### Data
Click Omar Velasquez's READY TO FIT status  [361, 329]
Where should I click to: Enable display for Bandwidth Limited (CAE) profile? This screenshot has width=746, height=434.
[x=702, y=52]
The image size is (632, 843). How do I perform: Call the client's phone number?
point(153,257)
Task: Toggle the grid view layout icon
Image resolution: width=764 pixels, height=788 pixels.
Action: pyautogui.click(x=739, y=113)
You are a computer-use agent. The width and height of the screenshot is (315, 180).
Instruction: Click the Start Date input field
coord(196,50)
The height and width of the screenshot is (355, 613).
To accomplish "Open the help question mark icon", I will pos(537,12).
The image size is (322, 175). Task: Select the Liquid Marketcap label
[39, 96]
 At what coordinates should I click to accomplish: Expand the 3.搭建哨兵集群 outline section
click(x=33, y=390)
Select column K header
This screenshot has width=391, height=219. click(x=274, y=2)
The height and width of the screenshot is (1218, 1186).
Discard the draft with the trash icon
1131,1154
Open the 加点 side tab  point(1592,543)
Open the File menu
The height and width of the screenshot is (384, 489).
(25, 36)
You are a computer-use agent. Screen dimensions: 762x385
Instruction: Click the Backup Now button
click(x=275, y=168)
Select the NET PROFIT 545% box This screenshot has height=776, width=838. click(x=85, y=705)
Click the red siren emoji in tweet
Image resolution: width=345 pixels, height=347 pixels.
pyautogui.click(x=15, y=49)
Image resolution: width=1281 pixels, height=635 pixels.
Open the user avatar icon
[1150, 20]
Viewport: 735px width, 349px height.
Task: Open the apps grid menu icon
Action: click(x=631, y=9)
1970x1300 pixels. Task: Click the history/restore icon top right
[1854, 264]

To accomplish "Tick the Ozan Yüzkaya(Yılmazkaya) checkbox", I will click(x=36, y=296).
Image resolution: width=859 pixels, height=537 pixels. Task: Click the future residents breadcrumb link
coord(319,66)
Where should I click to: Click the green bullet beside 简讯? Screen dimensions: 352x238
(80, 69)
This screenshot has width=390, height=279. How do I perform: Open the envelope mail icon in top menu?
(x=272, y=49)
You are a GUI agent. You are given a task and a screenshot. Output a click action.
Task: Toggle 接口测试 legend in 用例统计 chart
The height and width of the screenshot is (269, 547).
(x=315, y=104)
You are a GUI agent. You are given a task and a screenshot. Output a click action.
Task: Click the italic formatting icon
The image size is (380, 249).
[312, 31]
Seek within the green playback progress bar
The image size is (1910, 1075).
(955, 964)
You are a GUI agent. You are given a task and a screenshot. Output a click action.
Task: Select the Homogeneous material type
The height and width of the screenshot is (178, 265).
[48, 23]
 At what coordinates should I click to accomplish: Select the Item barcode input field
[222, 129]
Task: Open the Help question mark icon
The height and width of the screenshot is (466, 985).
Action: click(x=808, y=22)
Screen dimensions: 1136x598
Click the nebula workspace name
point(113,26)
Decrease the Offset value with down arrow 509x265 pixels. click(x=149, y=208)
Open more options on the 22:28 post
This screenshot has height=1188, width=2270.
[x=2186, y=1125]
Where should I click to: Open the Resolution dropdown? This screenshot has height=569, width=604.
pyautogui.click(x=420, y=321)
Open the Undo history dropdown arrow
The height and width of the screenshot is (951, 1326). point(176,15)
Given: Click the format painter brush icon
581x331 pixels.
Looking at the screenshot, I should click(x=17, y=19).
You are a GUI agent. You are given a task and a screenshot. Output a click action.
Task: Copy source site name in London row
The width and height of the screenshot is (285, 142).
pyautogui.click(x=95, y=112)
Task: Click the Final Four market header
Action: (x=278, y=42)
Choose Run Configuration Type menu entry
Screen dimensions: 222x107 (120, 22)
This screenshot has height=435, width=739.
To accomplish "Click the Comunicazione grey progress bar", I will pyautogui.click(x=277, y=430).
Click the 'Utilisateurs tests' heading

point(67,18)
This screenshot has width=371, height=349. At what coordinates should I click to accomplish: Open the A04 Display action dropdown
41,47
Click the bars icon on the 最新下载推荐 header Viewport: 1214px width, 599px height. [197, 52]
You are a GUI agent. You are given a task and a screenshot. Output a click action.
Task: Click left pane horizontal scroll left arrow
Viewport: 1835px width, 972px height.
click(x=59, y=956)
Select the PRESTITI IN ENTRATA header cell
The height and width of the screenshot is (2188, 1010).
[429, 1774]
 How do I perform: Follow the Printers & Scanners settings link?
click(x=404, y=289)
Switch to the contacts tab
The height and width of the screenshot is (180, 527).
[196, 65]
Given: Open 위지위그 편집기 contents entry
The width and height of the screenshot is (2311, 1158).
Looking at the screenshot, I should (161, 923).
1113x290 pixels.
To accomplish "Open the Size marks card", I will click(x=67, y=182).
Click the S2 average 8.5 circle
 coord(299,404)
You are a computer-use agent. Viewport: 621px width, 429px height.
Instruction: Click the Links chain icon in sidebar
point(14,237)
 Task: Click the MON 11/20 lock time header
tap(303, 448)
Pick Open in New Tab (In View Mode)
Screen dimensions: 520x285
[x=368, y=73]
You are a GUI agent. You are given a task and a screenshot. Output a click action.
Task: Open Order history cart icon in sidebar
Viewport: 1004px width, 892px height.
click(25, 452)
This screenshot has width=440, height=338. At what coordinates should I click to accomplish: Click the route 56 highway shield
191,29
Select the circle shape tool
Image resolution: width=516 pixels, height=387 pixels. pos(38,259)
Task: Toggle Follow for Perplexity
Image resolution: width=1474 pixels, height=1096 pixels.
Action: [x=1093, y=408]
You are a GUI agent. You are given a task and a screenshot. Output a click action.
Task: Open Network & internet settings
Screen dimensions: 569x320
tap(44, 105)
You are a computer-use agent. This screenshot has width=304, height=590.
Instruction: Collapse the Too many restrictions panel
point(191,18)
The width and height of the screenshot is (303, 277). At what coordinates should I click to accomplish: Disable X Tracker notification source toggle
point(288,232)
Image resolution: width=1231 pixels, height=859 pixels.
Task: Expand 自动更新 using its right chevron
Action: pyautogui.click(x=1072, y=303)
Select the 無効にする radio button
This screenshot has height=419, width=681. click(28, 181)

### Given exercise
Rewrite all of the data above, changing every "Instruction" to "Command" and leaving everything else as it is.

### Reply
Click Omar Velasquez's READY TO FIT status  [361, 329]
Where should I click to: Enable display for Bandwidth Limited (CAE) profile? This screenshot has width=746, height=434.
[x=702, y=52]
The image size is (632, 843). How do I perform: Call the client's phone number?
point(153,257)
Task: Toggle the grid view layout icon
Image resolution: width=764 pixels, height=788 pixels.
Action: pyautogui.click(x=739, y=113)
You are a computer-use agent. The width and height of the screenshot is (315, 180).
Command: Click the Start Date input field
coord(196,50)
The height and width of the screenshot is (355, 613).
To accomplish "Open the help question mark icon", I will pos(537,12).
The image size is (322, 175). Task: Select the Liquid Marketcap label
[39, 96]
 At what coordinates should I click to accomplish: Expand the 3.搭建哨兵集群 outline section
click(x=33, y=390)
Select column K header
This screenshot has width=391, height=219. click(x=274, y=2)
The height and width of the screenshot is (1218, 1186).
Discard the draft with the trash icon
1131,1154
Open the 加点 side tab  point(1592,543)
Open the File menu
The height and width of the screenshot is (384, 489).
(25, 36)
You are a computer-use agent. Screen dimensions: 762x385
Command: Click the Backup Now button
click(x=275, y=168)
Select the NET PROFIT 545% box This screenshot has height=776, width=838. click(x=85, y=705)
Click the red siren emoji in tweet
Image resolution: width=345 pixels, height=347 pixels.
pyautogui.click(x=15, y=49)
Image resolution: width=1281 pixels, height=635 pixels.
Open the user avatar icon
[1150, 20]
Viewport: 735px width, 349px height.
Task: Open the apps grid menu icon
Action: click(x=631, y=9)
1970x1300 pixels. Task: Click the history/restore icon top right
[1854, 264]

To accomplish "Tick the Ozan Yüzkaya(Yılmazkaya) checkbox", I will click(x=36, y=296).
Image resolution: width=859 pixels, height=537 pixels. Task: Click the future residents breadcrumb link
coord(319,66)
Where should I click to: Click the green bullet beside 简讯? Screen dimensions: 352x238
(80, 69)
This screenshot has width=390, height=279. How do I perform: Open the envelope mail icon in top menu?
(x=272, y=49)
You are a GUI agent. You are given a task and a screenshot. Output a click action.
Task: Toggle 接口测试 legend in 用例统计 chart
The height and width of the screenshot is (269, 547).
(x=315, y=104)
You are a GUI agent. You are given a task and a screenshot. Output a click action.
Task: Click the italic formatting icon
The image size is (380, 249).
[312, 31]
Seek within the green playback progress bar
The image size is (1910, 1075).
(955, 964)
You are a GUI agent. You are given a task and a screenshot. Output a click action.
Task: Select the Homogeneous material type
The height and width of the screenshot is (178, 265).
[48, 23]
 At what coordinates should I click to accomplish: Select the Item barcode input field
[222, 129]
Task: Open the Help question mark icon
The height and width of the screenshot is (466, 985).
Action: click(x=808, y=22)
Screen dimensions: 1136x598
Click the nebula workspace name
point(113,26)
Decrease the Offset value with down arrow 509x265 pixels. click(x=149, y=208)
Open more options on the 22:28 post
This screenshot has height=1188, width=2270.
[x=2186, y=1125]
Where should I click to: Open the Resolution dropdown? This screenshot has height=569, width=604.
pyautogui.click(x=420, y=321)
Open the Undo history dropdown arrow
The height and width of the screenshot is (951, 1326). point(176,15)
Given: Click the format painter brush icon
581x331 pixels.
Looking at the screenshot, I should click(x=17, y=19).
You are a GUI agent. You are given a task and a screenshot. Output a click action.
Task: Copy source site name in London row
The width and height of the screenshot is (285, 142).
pyautogui.click(x=95, y=112)
Task: Click the Final Four market header
Action: (x=278, y=42)
Choose Run Configuration Type menu entry
Screen dimensions: 222x107 (120, 22)
This screenshot has height=435, width=739.
To accomplish "Click the Comunicazione grey progress bar", I will pyautogui.click(x=277, y=430).
Click the 'Utilisateurs tests' heading

point(67,18)
This screenshot has width=371, height=349. At what coordinates should I click to accomplish: Open the A04 Display action dropdown
41,47
Click the bars icon on the 最新下载推荐 header Viewport: 1214px width, 599px height. [197, 52]
You are a GUI agent. You are given a task and a screenshot. Output a click action.
Task: Click left pane horizontal scroll left arrow
Viewport: 1835px width, 972px height.
click(x=59, y=956)
Select the PRESTITI IN ENTRATA header cell
The height and width of the screenshot is (2188, 1010).
[429, 1774]
 How do I perform: Follow the Printers & Scanners settings link?
click(x=404, y=289)
Switch to the contacts tab
The height and width of the screenshot is (180, 527).
[196, 65]
Given: Open 위지위그 편집기 contents entry
The width and height of the screenshot is (2311, 1158).
Looking at the screenshot, I should (161, 923).
1113x290 pixels.
To accomplish "Open the Size marks card", I will click(x=67, y=182).
Click the S2 average 8.5 circle
 coord(299,404)
You are a computer-use agent. Viewport: 621px width, 429px height.
Command: Click the Links chain icon in sidebar
point(14,237)
 Task: Click the MON 11/20 lock time header
tap(303, 448)
Pick Open in New Tab (In View Mode)
Screen dimensions: 520x285
[x=368, y=73]
You are a GUI agent. You are given a task and a screenshot. Output a click action.
Task: Open Order history cart icon in sidebar
Viewport: 1004px width, 892px height.
click(25, 452)
This screenshot has width=440, height=338. At what coordinates should I click to accomplish: Click the route 56 highway shield
191,29
Select the circle shape tool
Image resolution: width=516 pixels, height=387 pixels. pos(38,259)
Task: Toggle Follow for Perplexity
Image resolution: width=1474 pixels, height=1096 pixels.
Action: [x=1093, y=408]
You are a GUI agent. You are given a task and a screenshot. Output a click action.
Task: Open Network & internet settings
Screen dimensions: 569x320
tap(44, 105)
You are a computer-use agent. This screenshot has width=304, height=590.
Command: Collapse the Too many restrictions panel
point(191,18)
The width and height of the screenshot is (303, 277). At what coordinates should I click to accomplish: Disable X Tracker notification source toggle
point(288,232)
Image resolution: width=1231 pixels, height=859 pixels.
Task: Expand 自动更新 using its right chevron
Action: pyautogui.click(x=1072, y=303)
Select the 無効にする radio button
This screenshot has height=419, width=681. click(28, 181)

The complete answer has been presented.